Двухчасовой разговор закончился словами Буша:

— Вы рассказали много интересного. В целом ряде высказанных идей есть для меня новое. Но мне необходимо посоветоваться с помощниками. Собираетесь ли вы задержаться в Вашингтоне?

Я сказал, что готов, если есть в этом необходимость.

— Через два-три часа дам вам ответ, — пообещал Буш, тепло попрощавшись с нами.

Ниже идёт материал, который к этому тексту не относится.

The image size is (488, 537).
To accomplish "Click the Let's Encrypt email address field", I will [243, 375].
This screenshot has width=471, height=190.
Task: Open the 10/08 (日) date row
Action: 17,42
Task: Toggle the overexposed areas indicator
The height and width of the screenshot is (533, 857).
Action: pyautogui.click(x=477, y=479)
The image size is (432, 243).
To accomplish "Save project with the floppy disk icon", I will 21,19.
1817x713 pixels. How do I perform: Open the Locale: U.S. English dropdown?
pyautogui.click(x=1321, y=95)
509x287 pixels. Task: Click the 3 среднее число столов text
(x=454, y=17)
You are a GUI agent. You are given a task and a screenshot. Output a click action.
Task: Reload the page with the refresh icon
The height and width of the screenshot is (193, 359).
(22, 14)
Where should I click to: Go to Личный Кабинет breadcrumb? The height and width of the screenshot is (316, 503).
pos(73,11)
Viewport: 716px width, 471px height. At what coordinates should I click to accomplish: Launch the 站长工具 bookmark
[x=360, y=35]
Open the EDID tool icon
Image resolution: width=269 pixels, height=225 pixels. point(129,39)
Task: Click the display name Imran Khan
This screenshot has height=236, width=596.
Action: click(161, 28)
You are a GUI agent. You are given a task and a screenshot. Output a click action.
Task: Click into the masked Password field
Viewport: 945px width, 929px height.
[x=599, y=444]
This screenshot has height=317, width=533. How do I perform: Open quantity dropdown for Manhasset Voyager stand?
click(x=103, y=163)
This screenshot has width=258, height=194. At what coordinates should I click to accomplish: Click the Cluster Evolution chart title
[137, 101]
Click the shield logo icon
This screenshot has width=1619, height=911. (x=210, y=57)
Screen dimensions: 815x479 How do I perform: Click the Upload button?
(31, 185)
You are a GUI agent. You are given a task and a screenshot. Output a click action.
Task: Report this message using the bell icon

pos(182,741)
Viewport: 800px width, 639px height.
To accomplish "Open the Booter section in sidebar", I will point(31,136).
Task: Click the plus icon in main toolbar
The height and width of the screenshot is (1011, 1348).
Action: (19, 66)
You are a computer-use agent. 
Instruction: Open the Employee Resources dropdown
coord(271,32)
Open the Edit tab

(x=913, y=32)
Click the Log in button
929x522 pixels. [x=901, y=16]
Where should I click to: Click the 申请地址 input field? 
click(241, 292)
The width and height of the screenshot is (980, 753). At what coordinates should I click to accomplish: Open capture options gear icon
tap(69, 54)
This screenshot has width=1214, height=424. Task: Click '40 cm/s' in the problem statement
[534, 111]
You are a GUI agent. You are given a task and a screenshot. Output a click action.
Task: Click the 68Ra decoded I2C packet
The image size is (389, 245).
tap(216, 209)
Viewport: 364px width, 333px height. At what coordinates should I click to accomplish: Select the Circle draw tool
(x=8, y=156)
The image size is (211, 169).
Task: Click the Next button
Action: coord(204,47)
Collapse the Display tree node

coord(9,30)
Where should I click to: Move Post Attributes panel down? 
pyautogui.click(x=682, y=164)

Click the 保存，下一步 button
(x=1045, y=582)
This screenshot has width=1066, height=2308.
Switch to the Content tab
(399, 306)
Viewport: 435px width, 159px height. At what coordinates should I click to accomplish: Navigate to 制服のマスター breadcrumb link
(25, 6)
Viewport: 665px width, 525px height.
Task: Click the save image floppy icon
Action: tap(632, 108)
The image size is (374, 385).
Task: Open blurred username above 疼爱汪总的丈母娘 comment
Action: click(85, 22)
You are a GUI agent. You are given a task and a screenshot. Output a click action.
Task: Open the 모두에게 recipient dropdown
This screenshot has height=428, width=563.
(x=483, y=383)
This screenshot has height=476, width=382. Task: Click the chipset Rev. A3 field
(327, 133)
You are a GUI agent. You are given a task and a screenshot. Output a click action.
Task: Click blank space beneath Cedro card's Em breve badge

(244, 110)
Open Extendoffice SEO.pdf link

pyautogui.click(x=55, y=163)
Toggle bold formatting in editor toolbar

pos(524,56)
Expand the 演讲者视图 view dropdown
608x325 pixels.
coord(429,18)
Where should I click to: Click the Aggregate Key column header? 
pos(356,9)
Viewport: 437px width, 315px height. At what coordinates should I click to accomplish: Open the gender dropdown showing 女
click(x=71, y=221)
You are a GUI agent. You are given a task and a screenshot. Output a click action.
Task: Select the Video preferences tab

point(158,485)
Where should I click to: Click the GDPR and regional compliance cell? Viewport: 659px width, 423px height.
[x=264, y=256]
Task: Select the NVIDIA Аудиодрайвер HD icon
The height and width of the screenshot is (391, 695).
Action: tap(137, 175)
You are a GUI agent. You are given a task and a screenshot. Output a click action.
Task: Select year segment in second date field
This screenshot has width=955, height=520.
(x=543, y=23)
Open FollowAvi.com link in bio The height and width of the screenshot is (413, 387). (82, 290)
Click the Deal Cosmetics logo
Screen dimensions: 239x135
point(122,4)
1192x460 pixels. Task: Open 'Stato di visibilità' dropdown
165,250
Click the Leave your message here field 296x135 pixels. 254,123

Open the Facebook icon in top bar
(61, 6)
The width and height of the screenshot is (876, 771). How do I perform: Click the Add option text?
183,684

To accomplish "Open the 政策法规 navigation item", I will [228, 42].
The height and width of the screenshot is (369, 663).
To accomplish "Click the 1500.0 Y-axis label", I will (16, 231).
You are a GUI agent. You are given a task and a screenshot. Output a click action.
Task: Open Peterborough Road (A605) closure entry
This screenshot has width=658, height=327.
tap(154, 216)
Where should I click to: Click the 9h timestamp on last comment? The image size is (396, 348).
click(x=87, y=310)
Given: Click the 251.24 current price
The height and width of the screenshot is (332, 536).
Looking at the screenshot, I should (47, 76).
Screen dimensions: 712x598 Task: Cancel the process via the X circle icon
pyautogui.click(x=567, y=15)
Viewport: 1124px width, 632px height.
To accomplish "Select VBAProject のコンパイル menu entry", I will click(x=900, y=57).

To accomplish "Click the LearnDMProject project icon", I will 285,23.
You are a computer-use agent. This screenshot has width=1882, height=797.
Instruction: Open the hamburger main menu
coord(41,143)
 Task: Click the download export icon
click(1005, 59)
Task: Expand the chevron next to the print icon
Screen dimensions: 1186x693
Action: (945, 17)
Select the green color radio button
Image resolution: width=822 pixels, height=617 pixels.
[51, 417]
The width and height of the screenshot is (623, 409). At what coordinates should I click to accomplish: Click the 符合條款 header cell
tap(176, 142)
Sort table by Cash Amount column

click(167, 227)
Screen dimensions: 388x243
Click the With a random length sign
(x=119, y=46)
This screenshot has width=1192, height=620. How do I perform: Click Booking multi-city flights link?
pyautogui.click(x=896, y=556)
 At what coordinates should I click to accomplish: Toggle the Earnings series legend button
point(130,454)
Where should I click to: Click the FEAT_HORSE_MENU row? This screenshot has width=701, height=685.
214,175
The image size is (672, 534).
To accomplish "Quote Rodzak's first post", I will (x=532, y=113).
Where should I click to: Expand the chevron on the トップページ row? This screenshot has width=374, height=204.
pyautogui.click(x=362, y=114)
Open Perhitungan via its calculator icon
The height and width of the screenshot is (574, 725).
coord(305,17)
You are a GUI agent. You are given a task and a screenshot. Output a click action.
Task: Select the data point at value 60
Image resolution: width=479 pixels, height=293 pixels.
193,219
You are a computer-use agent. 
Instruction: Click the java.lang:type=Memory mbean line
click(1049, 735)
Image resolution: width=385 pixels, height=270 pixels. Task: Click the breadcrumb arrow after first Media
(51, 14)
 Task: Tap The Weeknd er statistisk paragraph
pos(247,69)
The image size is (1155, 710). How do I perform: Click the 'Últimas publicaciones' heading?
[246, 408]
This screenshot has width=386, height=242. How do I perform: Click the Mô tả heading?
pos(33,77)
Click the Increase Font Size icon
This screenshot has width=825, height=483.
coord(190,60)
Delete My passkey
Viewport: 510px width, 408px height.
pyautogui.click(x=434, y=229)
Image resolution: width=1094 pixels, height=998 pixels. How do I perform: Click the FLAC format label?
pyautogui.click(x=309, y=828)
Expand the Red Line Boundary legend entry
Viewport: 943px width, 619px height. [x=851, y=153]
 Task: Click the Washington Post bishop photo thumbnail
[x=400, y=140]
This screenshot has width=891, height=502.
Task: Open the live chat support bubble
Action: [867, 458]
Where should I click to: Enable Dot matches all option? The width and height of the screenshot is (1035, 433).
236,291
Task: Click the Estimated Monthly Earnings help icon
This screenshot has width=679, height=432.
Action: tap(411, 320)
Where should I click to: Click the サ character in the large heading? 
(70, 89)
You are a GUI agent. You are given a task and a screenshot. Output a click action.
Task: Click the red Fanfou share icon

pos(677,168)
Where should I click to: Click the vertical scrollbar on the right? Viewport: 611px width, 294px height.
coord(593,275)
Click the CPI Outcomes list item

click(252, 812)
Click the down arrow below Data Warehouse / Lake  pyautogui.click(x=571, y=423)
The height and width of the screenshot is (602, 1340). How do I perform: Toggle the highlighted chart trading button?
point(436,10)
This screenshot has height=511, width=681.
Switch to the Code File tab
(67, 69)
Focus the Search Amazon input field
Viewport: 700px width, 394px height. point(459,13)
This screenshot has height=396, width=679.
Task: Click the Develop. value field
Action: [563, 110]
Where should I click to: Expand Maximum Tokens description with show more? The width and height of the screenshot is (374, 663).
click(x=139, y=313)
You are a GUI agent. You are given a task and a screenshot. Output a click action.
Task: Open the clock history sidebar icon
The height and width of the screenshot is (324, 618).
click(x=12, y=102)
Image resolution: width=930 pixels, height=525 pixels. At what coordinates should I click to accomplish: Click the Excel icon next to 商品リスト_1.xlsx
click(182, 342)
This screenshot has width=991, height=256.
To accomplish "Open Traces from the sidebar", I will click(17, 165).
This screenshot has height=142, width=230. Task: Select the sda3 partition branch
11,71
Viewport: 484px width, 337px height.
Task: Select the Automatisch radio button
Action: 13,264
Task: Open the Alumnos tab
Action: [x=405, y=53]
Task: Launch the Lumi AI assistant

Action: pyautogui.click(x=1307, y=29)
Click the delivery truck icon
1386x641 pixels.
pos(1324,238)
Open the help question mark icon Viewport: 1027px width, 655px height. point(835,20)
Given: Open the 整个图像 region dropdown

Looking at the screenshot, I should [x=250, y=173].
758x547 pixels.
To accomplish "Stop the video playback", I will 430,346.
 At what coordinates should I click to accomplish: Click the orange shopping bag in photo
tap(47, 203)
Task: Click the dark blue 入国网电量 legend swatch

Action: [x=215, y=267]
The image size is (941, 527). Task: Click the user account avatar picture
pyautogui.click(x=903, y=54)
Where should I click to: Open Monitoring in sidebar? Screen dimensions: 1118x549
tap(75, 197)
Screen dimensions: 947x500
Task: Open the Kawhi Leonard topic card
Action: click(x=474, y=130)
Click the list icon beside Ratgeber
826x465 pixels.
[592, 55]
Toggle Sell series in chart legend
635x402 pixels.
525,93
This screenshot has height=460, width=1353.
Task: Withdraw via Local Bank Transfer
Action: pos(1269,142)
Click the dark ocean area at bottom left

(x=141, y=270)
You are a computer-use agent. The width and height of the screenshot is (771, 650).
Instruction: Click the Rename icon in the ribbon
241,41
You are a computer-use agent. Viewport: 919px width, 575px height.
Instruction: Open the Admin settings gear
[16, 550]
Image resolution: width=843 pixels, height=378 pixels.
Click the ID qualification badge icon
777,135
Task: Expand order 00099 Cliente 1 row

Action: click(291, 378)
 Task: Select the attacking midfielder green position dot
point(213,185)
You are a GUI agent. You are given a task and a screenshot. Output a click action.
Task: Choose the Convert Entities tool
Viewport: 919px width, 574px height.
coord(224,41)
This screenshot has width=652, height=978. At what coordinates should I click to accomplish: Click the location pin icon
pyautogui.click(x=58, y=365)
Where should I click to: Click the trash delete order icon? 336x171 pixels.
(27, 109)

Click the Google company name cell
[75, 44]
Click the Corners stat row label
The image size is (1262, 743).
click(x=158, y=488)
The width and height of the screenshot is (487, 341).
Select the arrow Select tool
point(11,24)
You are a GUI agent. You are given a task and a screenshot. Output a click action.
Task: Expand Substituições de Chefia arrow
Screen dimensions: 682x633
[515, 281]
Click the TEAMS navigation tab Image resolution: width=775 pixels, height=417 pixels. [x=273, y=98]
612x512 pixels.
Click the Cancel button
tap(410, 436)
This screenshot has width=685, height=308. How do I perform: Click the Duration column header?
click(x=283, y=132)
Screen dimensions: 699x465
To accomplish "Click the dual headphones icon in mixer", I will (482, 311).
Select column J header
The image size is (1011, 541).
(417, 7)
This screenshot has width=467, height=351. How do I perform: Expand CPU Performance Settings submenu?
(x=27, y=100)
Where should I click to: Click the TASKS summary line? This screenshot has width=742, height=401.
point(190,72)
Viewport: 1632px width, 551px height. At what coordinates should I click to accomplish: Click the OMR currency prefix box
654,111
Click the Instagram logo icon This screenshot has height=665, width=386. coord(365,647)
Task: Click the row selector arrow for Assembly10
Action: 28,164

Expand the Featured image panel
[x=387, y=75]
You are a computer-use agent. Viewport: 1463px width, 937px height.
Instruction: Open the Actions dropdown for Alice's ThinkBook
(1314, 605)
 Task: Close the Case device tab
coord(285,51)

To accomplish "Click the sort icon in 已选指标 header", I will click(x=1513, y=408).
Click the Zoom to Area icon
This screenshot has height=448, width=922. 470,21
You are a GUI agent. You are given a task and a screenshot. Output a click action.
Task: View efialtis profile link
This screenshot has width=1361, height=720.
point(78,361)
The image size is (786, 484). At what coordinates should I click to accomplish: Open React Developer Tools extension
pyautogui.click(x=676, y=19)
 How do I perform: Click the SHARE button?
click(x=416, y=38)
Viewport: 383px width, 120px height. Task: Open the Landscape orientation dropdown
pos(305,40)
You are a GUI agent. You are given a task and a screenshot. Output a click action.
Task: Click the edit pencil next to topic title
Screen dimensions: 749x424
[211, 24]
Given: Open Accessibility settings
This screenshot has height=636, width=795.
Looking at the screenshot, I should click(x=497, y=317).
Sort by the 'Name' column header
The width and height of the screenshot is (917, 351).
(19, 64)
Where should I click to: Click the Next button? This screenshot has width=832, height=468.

Ответ пришел раньше. Как представляется, многие из окружения Буша после нашего ухода стали куда более активными, чем во время беседы. Так или иначе, но двух-трех часов не потребовалось. Через сорок пять минут на ланче, который устраивал Дж. Сунуну, мне было сказано: «Президент просил передать, что вы можете сами планировать время отъезда». Я понял, что продолжения разговора не будет.

После того как отправили в Москву подробную информацию о встречах с официальными американскими лицами, наш посол Бессмертных, постоянный представитель в ООН Воронцов, прибывший из Нью-Йорка, и я обменялись впечатлениями и пришли к одному выводу: усилия СССР в рамках самостоятельно предпринимаемой миссии абсолютно не противоречат советско-американскому взаимодействию для достижения главной принципиальной цели — ухода Ирака из Кувейта.

С большим удовлетворением хочу отметить, что эта идея прозвучала и на пресс-конференции в Белом доме. Уже после окончания «острой фазы» кувейтского кризиса, 2 марта 1991 года, президент Дж. Буш заявил, что «никогда не был в претензии» к Горбачеву в связи с его попытками найти мирное решение кувейтского кризиса.

— Я хочу поддержать Советский Союз в стремлении продолжать его многосторонние дипломатические усилия, которые уже внесли значительный вклад в решение ближневосточных проблем, — заявил Буш.

До отлета в Москву оставалось буквально несколько часов, когда маршрут пришлось изменить. От Горбачева поступило указание лететь сначала в Лондон, чтобы встретиться с премьер-министром Тэтчер, которая обратилась с соответствующей просьбой.

Наш посол в Лондоне Л. М. Замятин подчеркнул, что премьер-министр редко принимает посетителей в своей загородной резиденции Чекерс. Мне все-таки кажется, что я был удостоен этой чести по простой причине: была суббота, а уик-энд Тэтчер предпочитала проводить за городом. После часа автомобильной езды у тяжелых ворот старинного английского замка на безукоризненно ровной дорожке, усыпанной гравием, нас встретила Маргарет Тэтчер.